Among males, the 2002 rate was 4.9 deaths per 100,000, down from 10.6 in 1979. Among females, it was 0.3, down from 1.2.
Guns seized by Toronto police in February 2005.
In a cross-border comparison for the year 2000, Statistics Canada says the risk of firearms death was more than three times as great for American males as for Canadian males and seven times as great for American females as for Canadian females.
Because more of the U.S. deaths were homicides (as opposed to suicides or accidental deaths), the U.S. rate of gun homicide was nearly eight times Canada's, the agency says.
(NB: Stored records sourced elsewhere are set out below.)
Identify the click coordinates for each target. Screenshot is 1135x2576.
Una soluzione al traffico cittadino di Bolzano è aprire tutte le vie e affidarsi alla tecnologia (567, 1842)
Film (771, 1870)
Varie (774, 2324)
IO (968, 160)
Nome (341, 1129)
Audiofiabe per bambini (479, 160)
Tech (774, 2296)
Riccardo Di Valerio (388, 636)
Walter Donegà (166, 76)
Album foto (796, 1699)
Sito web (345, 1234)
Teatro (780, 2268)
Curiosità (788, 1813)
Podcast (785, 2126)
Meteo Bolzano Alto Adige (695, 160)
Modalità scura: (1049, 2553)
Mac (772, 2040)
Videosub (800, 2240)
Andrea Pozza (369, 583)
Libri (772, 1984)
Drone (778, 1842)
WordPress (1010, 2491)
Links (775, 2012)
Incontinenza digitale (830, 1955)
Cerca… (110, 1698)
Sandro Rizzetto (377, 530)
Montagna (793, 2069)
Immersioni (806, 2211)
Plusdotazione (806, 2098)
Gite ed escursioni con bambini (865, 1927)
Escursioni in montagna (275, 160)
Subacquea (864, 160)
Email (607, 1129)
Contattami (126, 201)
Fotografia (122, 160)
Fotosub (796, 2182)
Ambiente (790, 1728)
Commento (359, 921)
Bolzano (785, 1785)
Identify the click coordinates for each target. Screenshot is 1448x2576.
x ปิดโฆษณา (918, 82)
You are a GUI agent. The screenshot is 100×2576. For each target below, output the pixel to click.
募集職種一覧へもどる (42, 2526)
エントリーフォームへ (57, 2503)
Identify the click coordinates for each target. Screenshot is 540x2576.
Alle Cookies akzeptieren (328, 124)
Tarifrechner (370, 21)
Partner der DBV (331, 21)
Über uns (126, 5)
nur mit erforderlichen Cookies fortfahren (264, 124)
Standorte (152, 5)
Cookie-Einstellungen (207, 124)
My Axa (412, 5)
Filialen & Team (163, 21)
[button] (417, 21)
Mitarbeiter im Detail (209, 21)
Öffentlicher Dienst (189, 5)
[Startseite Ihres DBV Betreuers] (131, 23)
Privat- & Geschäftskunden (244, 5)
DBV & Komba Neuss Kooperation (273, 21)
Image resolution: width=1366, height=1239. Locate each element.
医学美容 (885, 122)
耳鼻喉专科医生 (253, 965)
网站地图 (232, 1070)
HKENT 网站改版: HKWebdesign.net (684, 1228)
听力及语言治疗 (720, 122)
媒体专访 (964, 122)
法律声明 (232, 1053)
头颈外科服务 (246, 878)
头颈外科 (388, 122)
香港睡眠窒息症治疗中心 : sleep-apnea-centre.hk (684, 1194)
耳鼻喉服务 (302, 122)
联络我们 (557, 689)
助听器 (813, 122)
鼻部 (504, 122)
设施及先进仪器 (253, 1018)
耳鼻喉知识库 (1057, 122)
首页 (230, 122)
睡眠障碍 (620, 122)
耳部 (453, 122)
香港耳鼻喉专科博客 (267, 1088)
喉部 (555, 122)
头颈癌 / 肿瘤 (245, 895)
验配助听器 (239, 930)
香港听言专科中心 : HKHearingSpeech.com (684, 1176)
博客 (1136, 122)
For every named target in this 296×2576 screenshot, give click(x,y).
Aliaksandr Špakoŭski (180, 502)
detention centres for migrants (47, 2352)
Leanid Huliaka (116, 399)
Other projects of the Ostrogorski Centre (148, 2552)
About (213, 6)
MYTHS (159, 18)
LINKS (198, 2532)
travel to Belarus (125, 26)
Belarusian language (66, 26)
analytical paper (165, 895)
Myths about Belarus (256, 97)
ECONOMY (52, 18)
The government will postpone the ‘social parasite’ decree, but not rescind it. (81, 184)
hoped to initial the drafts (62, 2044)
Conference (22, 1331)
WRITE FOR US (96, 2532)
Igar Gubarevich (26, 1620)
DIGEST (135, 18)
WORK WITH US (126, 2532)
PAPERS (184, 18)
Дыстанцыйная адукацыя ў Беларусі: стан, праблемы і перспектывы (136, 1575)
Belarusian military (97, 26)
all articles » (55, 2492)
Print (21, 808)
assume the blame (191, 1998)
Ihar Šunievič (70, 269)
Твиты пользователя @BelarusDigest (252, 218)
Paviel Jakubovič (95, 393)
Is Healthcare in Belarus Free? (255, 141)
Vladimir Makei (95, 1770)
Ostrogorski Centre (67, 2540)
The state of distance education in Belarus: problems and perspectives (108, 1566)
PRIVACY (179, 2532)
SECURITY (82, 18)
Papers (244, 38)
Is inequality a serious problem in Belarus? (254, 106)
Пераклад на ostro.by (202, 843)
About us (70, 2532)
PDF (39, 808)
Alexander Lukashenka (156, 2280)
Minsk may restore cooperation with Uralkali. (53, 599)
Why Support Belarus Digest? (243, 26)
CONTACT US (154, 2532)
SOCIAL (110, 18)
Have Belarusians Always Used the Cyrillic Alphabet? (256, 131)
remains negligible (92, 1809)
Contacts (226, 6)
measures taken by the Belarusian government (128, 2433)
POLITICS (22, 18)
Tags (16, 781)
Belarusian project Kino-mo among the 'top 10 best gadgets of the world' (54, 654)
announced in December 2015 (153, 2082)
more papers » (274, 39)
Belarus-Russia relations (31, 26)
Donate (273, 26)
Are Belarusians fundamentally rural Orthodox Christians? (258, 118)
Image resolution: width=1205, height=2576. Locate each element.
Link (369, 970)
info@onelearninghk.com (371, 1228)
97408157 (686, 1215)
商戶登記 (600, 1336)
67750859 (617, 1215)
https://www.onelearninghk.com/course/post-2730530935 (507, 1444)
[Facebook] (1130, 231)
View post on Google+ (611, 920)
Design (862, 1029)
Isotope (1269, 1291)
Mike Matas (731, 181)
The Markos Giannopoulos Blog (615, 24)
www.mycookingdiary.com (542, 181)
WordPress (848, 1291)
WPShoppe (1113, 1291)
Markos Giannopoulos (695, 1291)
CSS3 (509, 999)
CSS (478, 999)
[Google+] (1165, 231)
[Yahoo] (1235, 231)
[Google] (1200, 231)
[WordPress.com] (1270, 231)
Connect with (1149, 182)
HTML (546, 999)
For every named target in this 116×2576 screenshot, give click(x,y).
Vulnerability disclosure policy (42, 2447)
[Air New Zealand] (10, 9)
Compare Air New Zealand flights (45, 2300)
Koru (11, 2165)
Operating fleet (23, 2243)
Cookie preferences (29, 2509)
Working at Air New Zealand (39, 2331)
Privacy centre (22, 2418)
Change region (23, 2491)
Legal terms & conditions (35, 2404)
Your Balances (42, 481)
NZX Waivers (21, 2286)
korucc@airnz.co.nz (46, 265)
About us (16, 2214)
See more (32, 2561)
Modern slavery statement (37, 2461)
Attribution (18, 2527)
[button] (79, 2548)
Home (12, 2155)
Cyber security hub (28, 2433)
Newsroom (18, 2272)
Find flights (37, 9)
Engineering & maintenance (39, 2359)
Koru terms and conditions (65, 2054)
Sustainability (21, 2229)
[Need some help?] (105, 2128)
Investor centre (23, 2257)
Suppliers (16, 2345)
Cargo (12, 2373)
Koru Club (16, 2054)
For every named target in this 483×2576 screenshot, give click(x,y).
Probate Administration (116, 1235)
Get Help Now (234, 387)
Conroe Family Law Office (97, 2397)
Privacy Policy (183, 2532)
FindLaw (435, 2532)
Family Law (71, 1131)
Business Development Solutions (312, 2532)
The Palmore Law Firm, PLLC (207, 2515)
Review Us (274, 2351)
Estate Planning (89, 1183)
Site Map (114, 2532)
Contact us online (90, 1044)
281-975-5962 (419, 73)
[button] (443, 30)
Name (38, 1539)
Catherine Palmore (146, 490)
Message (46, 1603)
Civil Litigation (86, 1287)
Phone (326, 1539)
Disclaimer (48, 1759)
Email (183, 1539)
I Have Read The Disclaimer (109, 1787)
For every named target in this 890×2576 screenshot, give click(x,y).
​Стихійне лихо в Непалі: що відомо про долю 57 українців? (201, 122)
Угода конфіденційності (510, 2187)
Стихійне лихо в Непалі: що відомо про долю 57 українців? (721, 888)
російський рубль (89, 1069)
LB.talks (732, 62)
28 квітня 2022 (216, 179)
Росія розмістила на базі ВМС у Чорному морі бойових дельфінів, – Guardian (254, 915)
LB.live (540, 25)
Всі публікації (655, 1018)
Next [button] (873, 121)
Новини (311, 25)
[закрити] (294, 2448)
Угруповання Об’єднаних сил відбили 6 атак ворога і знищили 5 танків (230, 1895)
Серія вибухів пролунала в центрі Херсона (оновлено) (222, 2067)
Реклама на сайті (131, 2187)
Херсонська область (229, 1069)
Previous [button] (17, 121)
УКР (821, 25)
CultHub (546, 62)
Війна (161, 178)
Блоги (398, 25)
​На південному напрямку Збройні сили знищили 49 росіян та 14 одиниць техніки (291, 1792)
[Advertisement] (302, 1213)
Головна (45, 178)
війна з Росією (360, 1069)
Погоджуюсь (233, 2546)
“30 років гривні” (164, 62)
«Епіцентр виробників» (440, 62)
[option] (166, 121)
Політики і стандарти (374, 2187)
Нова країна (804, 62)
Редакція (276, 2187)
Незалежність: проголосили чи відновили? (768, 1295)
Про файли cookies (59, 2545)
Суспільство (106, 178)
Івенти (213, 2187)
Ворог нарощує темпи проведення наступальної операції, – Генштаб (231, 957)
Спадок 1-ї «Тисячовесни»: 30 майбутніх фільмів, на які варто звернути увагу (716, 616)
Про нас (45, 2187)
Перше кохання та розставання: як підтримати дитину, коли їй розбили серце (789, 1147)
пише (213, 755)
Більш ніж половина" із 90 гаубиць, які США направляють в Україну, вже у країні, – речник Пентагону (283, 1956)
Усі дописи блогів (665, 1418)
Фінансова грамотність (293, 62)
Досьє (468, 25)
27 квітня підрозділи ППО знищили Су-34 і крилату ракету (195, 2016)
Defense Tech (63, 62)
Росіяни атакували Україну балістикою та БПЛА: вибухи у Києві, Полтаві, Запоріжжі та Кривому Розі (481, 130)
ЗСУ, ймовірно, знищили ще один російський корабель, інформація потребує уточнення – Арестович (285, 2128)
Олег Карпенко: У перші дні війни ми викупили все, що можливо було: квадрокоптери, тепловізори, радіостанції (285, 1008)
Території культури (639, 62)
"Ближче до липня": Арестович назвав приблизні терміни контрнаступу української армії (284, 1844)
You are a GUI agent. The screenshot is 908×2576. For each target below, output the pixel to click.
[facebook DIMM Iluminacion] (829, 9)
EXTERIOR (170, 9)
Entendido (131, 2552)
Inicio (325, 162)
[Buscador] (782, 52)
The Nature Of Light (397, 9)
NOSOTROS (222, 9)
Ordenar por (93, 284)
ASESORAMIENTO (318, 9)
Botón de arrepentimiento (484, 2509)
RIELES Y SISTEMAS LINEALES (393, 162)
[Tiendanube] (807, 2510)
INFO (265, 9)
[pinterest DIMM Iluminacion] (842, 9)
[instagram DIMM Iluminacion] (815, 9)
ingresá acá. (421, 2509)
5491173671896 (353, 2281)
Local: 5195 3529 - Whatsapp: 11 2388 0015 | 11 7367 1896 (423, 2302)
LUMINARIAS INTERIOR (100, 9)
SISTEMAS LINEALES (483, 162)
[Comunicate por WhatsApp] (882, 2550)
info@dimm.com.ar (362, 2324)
Homicides accounted for 38 per cent of deaths involving guns in the United States and 18 per cent in Canada.
But even as Canada's rate of gun homicide shrank (to 0.4 per 100,000 population in 2002 from 0.8 in 1979), handguns moved into a dominant role. Handguns accounted for two-thirds of gun homicides in 2002, up from about half in the 1990s, the agency says.
Consistently through the period, about four-fifths of Canadian firearms deaths were suicides, it says.